The data:

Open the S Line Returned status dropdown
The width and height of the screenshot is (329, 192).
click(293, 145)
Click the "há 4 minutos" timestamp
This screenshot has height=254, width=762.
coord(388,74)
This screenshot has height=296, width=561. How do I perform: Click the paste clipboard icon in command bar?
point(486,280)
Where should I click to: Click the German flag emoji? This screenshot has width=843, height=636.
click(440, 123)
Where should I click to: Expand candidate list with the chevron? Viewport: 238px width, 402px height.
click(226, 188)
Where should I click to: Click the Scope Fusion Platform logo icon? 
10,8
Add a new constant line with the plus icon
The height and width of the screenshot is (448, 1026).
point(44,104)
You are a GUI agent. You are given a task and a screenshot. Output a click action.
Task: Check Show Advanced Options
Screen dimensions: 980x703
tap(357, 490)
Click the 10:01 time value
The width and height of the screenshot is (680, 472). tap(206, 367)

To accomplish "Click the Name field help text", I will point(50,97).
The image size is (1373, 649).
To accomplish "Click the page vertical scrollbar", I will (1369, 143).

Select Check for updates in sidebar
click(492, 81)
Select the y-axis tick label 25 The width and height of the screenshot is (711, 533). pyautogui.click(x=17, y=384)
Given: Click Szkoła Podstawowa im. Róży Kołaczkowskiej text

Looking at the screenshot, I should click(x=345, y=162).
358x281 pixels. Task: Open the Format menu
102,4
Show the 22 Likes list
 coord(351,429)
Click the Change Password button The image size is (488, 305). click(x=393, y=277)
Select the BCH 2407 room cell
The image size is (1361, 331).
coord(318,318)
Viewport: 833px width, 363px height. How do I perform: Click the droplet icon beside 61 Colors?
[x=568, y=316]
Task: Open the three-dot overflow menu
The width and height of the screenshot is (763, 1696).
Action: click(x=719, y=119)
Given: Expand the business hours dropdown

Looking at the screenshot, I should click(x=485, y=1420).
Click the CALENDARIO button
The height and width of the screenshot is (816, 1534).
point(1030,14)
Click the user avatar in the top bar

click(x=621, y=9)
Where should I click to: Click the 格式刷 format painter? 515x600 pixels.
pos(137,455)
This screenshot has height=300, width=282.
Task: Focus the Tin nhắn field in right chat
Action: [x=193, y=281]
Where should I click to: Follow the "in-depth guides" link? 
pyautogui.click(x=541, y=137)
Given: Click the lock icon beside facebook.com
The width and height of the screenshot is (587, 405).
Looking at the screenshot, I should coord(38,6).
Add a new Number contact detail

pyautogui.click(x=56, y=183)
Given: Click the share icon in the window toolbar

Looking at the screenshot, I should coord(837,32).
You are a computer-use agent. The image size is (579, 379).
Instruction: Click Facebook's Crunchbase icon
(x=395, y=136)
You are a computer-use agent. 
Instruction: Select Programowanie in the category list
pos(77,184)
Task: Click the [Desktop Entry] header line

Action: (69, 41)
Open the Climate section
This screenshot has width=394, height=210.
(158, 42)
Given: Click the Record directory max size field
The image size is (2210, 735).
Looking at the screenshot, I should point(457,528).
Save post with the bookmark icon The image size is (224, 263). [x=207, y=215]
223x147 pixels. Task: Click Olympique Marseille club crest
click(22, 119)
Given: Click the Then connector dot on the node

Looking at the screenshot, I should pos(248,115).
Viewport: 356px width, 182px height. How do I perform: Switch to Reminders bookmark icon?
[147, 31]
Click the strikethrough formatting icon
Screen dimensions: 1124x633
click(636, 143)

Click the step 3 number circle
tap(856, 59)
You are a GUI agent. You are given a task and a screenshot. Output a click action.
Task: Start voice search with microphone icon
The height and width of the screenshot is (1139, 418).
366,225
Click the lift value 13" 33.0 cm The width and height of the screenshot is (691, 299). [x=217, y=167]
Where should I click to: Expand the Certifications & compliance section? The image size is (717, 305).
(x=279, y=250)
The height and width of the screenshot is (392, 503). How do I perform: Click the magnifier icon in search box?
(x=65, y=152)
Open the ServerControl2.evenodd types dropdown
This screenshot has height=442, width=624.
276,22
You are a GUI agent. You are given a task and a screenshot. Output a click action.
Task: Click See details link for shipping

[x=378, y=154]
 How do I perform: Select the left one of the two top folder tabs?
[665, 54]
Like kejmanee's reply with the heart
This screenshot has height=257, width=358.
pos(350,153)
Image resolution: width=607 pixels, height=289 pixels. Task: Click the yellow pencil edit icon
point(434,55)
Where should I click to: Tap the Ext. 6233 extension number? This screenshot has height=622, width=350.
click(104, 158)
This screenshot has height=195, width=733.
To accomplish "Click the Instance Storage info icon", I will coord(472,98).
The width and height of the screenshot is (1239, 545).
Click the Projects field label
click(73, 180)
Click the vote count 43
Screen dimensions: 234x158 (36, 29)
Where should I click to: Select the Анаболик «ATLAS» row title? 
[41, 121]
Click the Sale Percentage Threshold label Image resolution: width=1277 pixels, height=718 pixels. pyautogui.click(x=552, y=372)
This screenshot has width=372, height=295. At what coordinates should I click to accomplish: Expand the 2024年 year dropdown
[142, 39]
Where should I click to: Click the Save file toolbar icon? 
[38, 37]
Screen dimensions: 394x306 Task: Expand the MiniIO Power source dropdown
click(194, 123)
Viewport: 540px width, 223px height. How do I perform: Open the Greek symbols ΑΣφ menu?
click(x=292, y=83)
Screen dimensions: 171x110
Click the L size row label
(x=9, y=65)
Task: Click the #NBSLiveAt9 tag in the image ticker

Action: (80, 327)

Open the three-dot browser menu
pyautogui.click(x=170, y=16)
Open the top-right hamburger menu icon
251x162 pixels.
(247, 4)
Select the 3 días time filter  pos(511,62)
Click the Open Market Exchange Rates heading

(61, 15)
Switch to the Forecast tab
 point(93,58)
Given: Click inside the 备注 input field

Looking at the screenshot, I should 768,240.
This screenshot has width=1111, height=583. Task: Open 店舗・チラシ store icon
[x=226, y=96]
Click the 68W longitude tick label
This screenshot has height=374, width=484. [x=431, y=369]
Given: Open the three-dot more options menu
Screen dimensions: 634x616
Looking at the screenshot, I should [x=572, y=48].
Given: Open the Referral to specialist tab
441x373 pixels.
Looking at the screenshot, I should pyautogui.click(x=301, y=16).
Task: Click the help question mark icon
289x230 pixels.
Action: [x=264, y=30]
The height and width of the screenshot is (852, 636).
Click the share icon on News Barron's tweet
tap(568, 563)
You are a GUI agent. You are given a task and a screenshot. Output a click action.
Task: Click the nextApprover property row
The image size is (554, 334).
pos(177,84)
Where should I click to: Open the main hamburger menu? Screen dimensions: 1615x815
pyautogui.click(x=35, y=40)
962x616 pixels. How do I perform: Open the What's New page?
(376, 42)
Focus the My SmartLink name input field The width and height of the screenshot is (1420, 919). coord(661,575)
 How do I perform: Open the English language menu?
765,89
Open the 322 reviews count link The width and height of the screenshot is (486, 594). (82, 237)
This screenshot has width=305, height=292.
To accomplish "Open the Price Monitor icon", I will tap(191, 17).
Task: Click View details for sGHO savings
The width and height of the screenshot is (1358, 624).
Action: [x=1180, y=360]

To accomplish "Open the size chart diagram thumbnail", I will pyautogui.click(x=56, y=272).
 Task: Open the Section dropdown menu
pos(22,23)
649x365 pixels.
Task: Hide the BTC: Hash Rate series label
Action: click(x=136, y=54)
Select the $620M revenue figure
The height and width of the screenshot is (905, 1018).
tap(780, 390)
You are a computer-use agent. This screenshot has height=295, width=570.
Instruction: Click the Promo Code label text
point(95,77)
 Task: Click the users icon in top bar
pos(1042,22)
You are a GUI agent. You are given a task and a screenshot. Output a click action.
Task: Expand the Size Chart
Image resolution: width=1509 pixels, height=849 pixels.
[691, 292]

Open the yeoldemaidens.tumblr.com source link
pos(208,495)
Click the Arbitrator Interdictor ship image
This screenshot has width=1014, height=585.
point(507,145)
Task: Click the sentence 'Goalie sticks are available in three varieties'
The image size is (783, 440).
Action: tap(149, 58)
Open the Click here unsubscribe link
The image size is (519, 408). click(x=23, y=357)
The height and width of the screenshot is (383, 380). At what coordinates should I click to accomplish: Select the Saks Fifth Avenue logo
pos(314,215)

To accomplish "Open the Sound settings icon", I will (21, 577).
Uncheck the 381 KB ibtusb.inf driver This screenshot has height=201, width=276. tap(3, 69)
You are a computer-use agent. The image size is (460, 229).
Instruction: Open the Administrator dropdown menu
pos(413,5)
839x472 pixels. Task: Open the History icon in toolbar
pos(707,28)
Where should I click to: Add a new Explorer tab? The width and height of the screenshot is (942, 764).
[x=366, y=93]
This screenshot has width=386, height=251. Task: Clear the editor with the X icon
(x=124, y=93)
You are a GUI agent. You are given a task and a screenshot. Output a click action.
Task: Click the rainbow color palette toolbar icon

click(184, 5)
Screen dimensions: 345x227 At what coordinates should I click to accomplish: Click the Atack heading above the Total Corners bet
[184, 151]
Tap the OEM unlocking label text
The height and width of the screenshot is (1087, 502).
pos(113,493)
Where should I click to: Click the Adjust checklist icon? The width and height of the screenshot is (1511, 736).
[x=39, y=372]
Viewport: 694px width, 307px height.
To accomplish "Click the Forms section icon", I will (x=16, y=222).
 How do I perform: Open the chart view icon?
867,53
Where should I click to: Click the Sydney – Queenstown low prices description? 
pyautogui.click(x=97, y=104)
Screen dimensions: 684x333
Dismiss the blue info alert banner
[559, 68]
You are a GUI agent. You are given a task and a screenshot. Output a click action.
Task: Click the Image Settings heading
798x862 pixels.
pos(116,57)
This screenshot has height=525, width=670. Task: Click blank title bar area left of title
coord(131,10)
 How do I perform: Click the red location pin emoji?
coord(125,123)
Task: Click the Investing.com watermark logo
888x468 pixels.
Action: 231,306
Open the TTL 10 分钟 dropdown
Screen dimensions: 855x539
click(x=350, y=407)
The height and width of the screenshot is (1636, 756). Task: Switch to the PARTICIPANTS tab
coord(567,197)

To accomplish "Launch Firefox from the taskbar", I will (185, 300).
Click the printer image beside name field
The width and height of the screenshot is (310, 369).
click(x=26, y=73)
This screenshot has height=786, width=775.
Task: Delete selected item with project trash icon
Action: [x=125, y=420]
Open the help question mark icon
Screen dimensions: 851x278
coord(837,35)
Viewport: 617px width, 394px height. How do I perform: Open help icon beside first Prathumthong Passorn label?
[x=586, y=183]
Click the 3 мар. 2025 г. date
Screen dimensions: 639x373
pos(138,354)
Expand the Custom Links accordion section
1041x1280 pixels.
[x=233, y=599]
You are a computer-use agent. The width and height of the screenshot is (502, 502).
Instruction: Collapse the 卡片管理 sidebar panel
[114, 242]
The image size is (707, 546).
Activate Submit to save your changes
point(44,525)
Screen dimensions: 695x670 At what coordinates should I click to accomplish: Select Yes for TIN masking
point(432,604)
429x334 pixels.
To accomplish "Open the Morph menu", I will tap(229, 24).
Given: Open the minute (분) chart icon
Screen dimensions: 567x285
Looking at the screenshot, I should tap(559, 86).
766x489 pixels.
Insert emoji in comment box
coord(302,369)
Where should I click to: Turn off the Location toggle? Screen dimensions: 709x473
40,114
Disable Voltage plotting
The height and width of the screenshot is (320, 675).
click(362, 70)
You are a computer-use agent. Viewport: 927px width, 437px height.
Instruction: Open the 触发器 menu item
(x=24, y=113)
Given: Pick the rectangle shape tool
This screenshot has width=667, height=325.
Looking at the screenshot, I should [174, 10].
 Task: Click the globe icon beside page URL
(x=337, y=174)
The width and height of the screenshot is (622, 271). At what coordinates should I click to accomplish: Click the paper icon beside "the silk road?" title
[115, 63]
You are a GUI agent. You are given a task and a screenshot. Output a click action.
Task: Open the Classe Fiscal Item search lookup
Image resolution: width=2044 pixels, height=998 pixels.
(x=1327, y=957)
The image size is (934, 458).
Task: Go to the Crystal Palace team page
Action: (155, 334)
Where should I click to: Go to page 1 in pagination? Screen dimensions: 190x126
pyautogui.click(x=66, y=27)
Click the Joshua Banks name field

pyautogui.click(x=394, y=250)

Directions for this task: Using the listing above, return word for word each line from the one that has "Dismiss the blue info alert banner" through the one that has "You are a computer-use agent. The width", and no line outside that range.

The answer:
Dismiss the blue info alert banner
[559, 68]
You are a GUI agent. You are given a task and a screenshot. Output a click action.
Task: Click the Image Settings heading
798x862 pixels.
pos(116,57)
This screenshot has height=525, width=670. Task: Click blank title bar area left of title
coord(131,10)
 How do I perform: Click the red location pin emoji?
coord(125,123)
Task: Click the Investing.com watermark logo
888x468 pixels.
Action: 231,306
Open the TTL 10 分钟 dropdown
Screen dimensions: 855x539
click(x=350, y=407)
The height and width of the screenshot is (1636, 756). Task: Switch to the PARTICIPANTS tab
coord(567,197)

To accomplish "Launch Firefox from the taskbar", I will (185, 300).
Click the printer image beside name field
The width and height of the screenshot is (310, 369).
click(x=26, y=73)
This screenshot has height=786, width=775.
Task: Delete selected item with project trash icon
Action: [x=125, y=420]
Open the help question mark icon
Screen dimensions: 851x278
coord(837,35)
Viewport: 617px width, 394px height. How do I perform: Open help icon beside first Prathumthong Passorn label?
[x=586, y=183]
Click the 3 мар. 2025 г. date
Screen dimensions: 639x373
pos(138,354)
Expand the Custom Links accordion section
1041x1280 pixels.
[x=233, y=599]
You are a computer-use agent. The width and height of the screenshot is (502, 502).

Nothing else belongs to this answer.